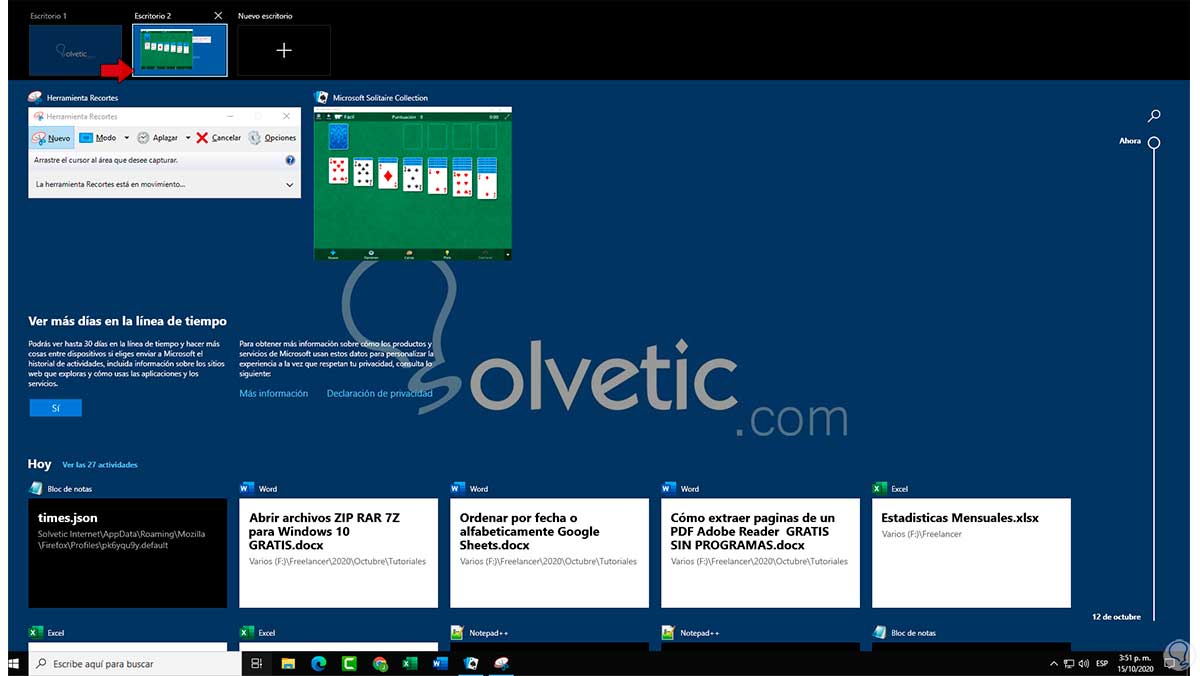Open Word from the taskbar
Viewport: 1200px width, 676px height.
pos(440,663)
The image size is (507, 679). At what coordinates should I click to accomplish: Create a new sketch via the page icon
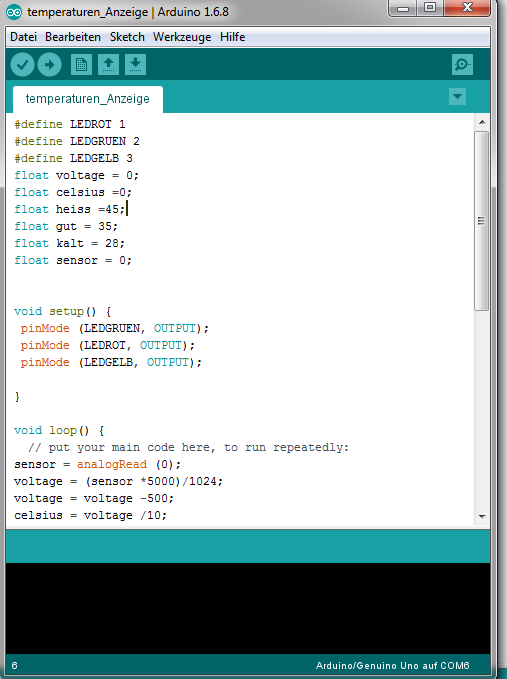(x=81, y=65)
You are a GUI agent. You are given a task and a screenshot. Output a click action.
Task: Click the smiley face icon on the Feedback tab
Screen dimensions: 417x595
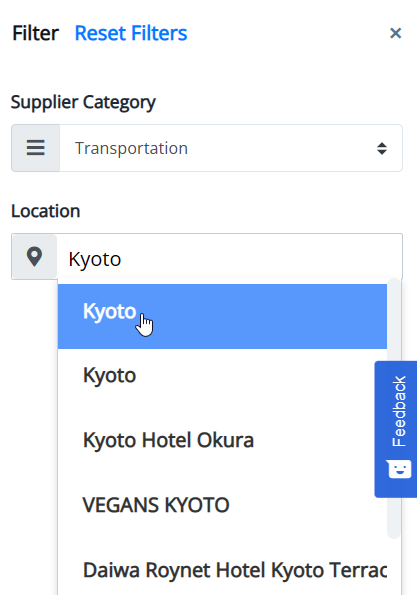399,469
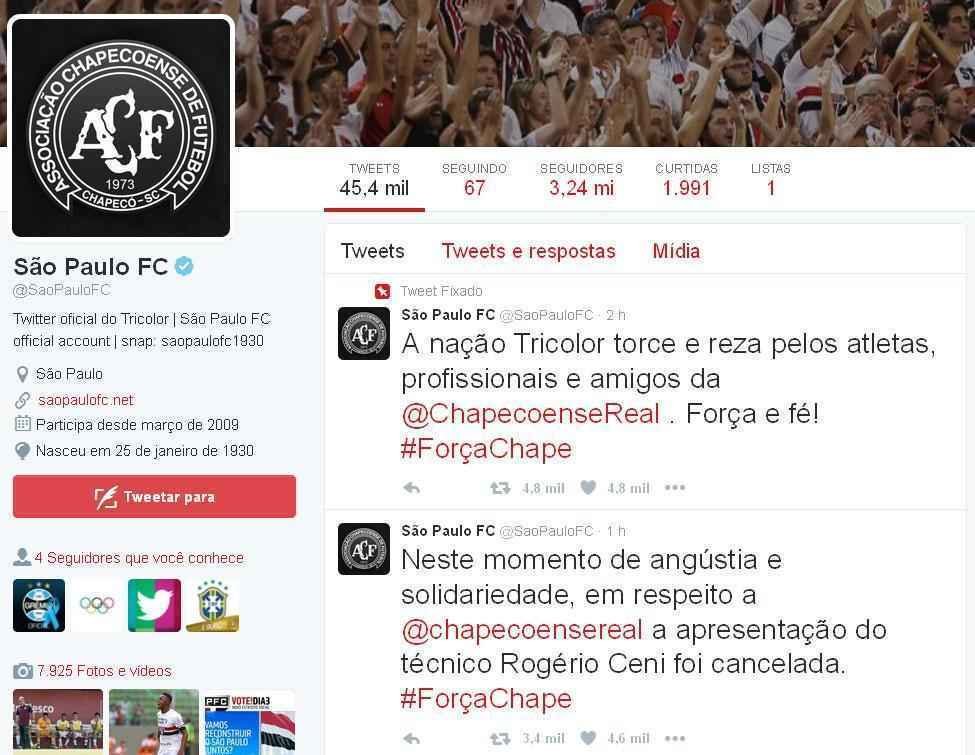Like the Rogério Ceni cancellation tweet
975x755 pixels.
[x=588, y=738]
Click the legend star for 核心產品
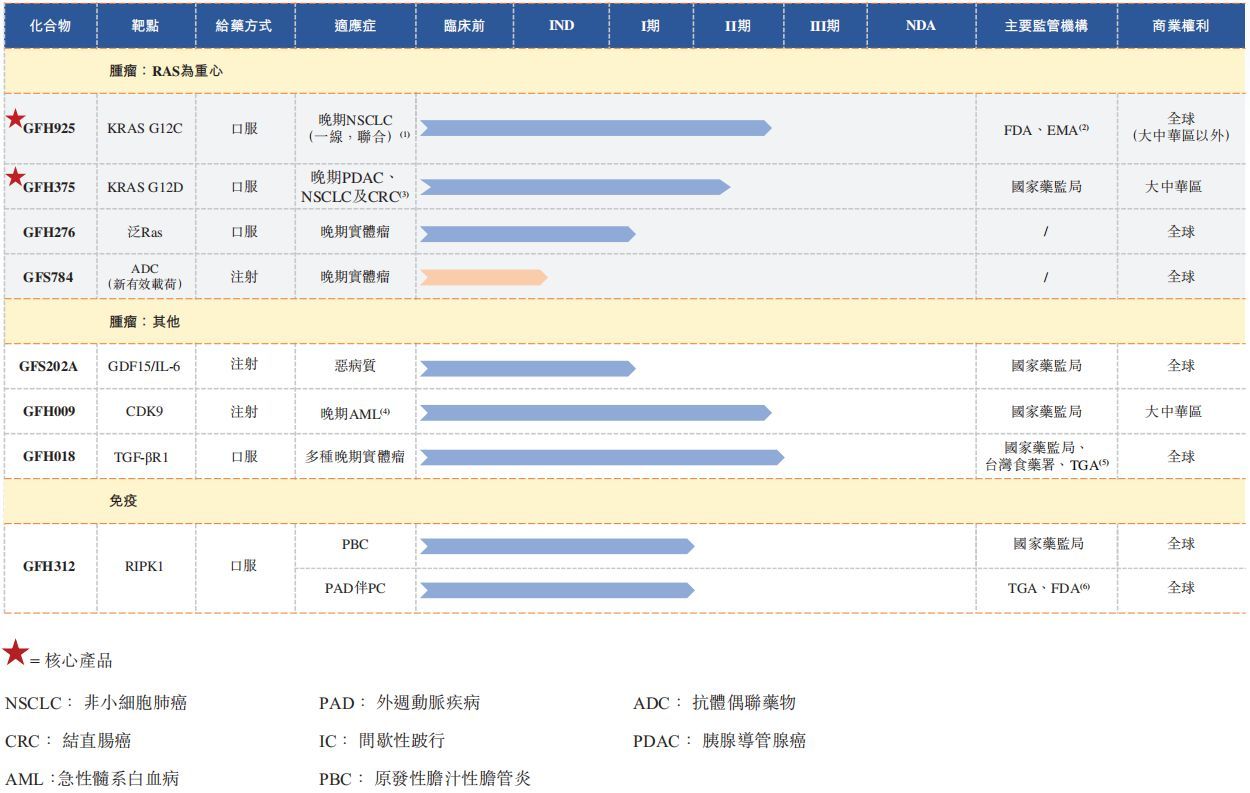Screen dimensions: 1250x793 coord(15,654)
:::
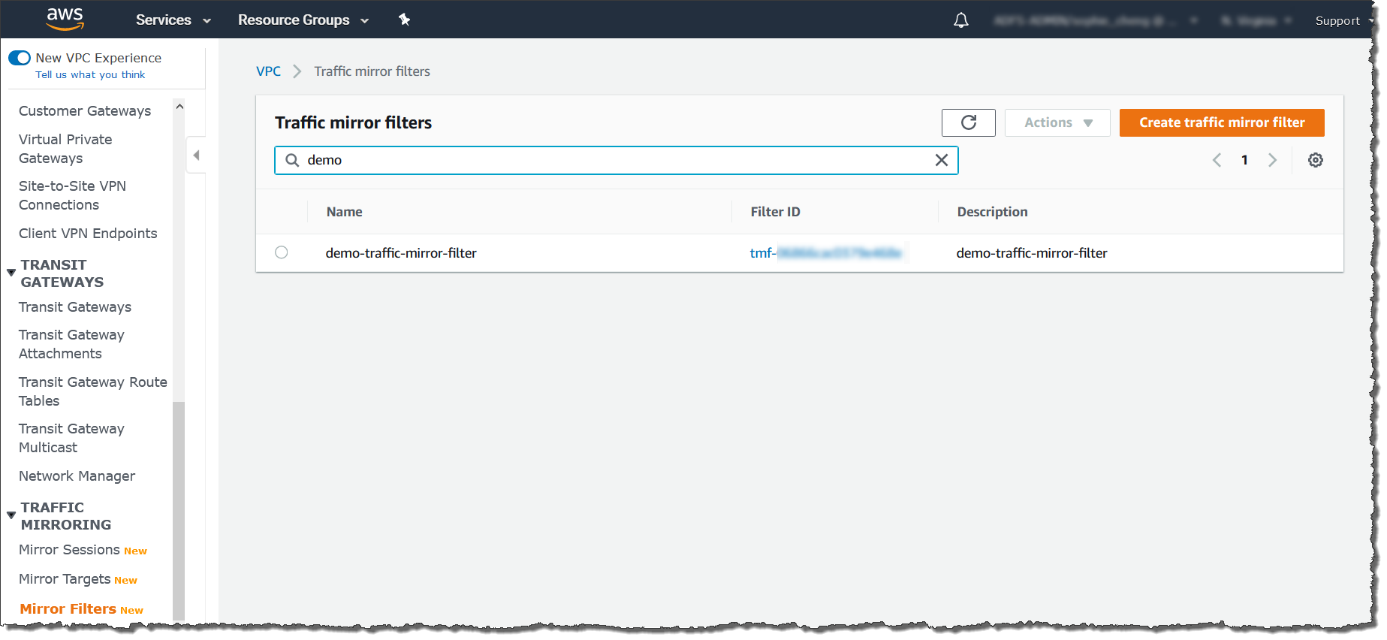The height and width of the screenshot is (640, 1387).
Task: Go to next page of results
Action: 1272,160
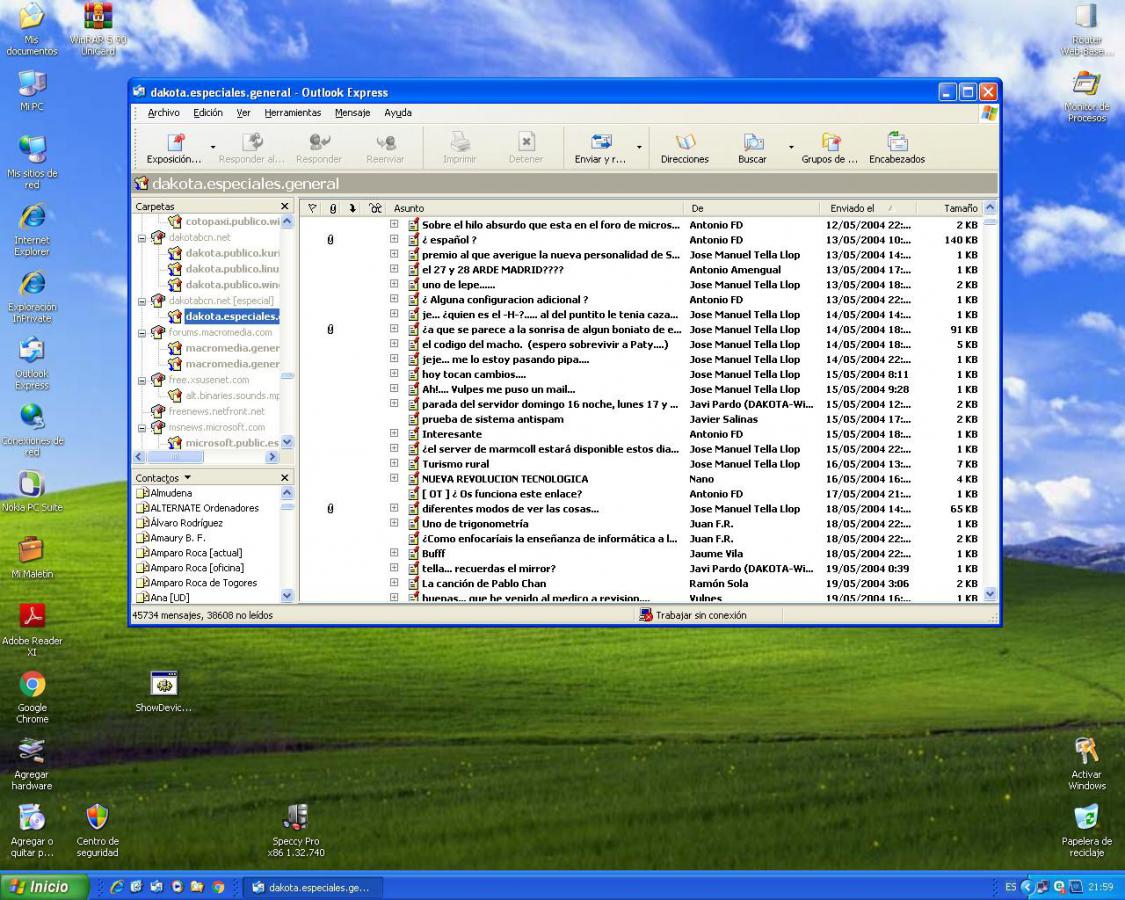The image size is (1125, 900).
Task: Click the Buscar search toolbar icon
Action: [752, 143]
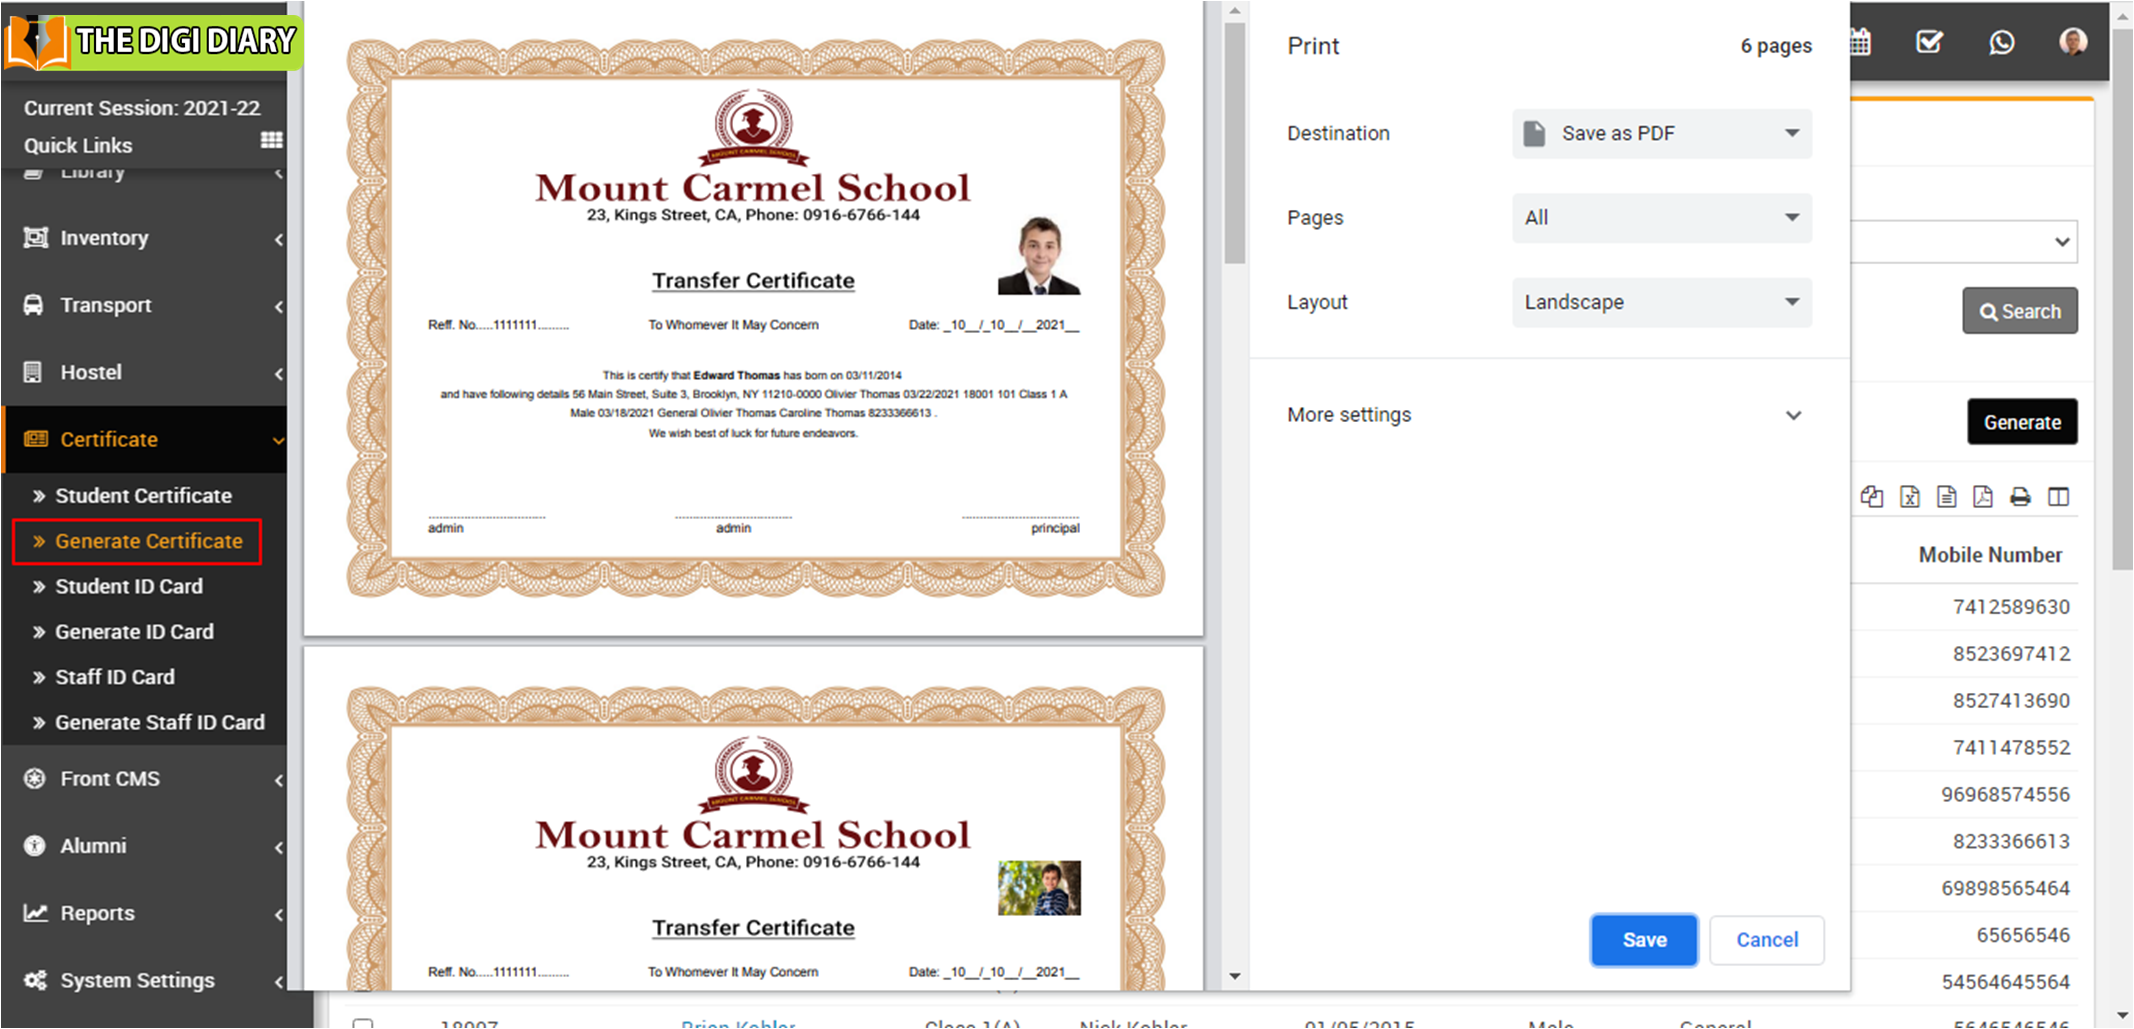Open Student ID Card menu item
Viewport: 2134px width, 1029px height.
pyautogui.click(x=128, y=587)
:::
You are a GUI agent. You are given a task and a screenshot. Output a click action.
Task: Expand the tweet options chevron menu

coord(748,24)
:::
* REQUIRED WORK *
Taking the entries above, extract every line from the one bearing "The image size is (507, 679)." through the one bearing "Task: Click the smiley", exactly, with no pictures.

* ANSWER SPACE *
The image size is (507, 679). At what coordinates should I click to accomplish: Create a new sketch via the page icon
(x=81, y=65)
You are a GUI agent. You are given a task and a screenshot. Output a click action.
Task: Click the smiley face icon on the Feedback tab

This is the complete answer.